Cavone (Ims): “Il futuro è l’aggregazione, in due anni il 20% delle farmacie in catena”

Roma, 24 ottobre – Il network (o, più in generale, il fenomeno della concentrazione e dell’organizzazione di un’offerta integrata di servizi, scelte gestionali e prodotti) sarà il protagonista del retail farmaceutico già ne prossimi due anni: Ad affermarlo, nel corso del suo intervento alla recente convention  di Federfarma Servizi e Federfarma.Co a Firenze, è stato il senior manager di QuintilesIms Francesco Cavone, che ha confermato una previsione tanto facile da risultare scontata anche per i non addetti ai lavori: l’approvazione della legge 124/17 sulla concorrenza “genererà una spinta propulsiva verso l’associazionismo”, con la necessità di un’intensificazione del rapporto aggregativo, sia in termini quantitativi sia qualitativi. Un fenomeno che Cavone ha anche tradotto in una previsione quantitativa: già nei primi due anni post-legge 124/17, il 20% di farmacie (corrispondenti a 3500-4000 esercizi) farà parte di catene di proprietà.

Un cambio importante di scenario, quindi, anchesecondo la previsione dell’esperto di scenari di mercato “i farmacisti manterranno la proprietà della maggioranza delle farmacie“.

Entrando nel dettaglio dei cambiamenti,  Cavone prevede un sicuro aumento della complessità della composizione del mercato: “Se fino a ieri chi era interessato a costituire dei network erano tendenzialmente soggetti provenienti dalla distribuzione intermedia – cooperativa, internazionale, privata” ha detto il rappresetnate di QuintilesIMS “da oggi si affacceranno sul mercato nuovi player, tra cui fondi, imprenditori locali o internazionali, farmacisti.

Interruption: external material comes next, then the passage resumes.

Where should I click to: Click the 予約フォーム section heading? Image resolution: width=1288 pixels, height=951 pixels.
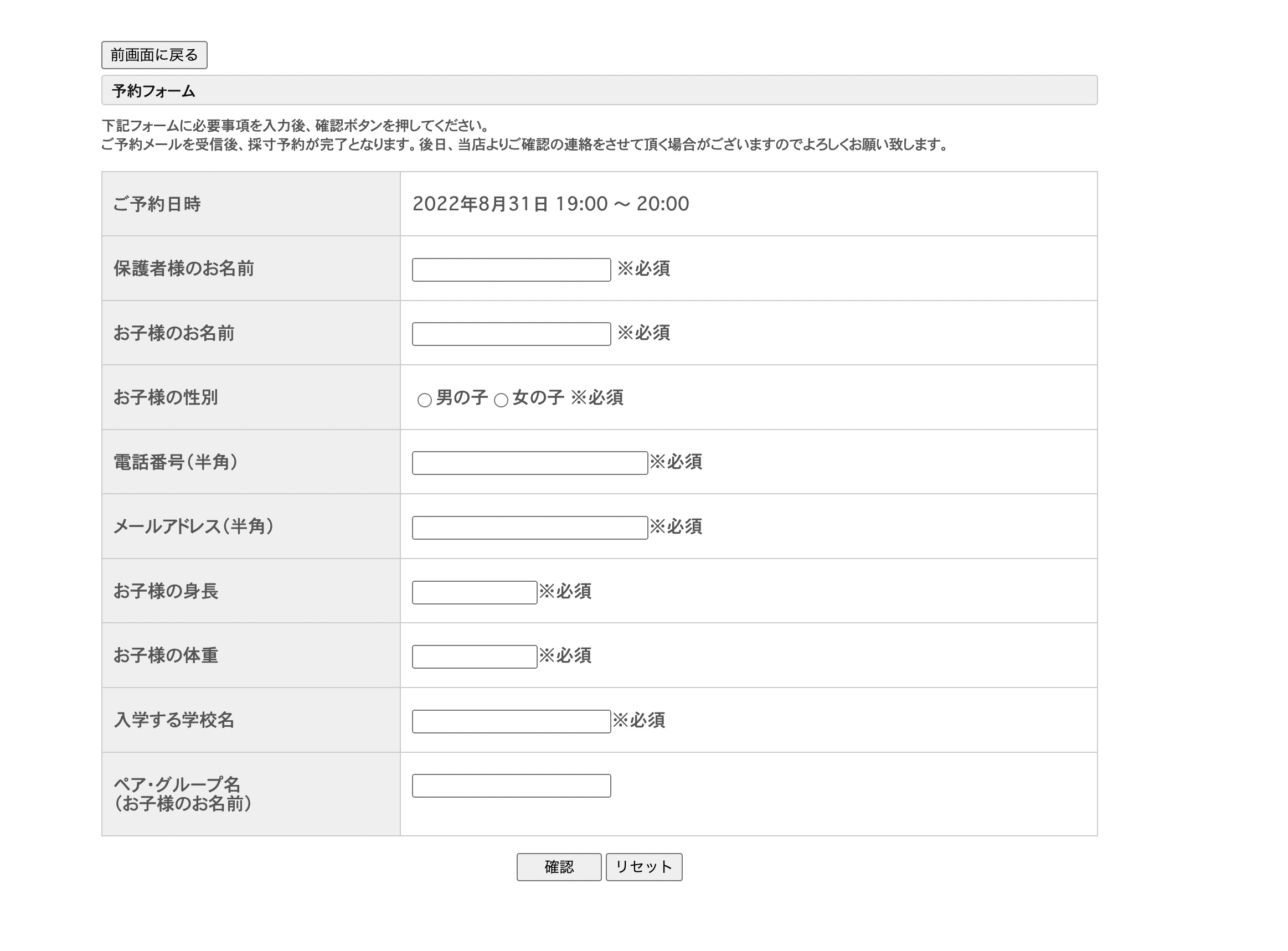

Per quanto riguarda il lungo periodo, ci aspettiamo che l’interesse da parte dei fondi andrà aumentando“.

Il vento dell’aggregazione soffierà anche sulla distribuzione intermedia, dove continuerà il processo di concentrazione, “già in atto da tempo, e si assisterà a una tendenza ancora più intensa verso la proposta di catene virtuali e/o reali e si andrà sempre più verso lo sviluppo di un’offerta integrata di servizi per i farmacisti, nonché il potenziamento del private label”.

La variabile da valutare correttamente è  capire cosa cambierà per le farmacie: “Nel momento in cui si accentua l’aggregazione, si va in una direzione di forte riconoscibilità e visibilità verso il paziente, in una logica nazionale, con un presidio identificabile attraverso un logo, un layout ma soprattutto uno standard di servizi” ha affermato Cavone. Una previsione di “identità collettiva”, in altre parole, sia pure declinata da ciascun singolo esercizio, che inevitabilmente comporterà anche “una forte delega verso il centro di molte funzioni e un software gestionale unico, ma anche sempre più lo sviluppo del category management“.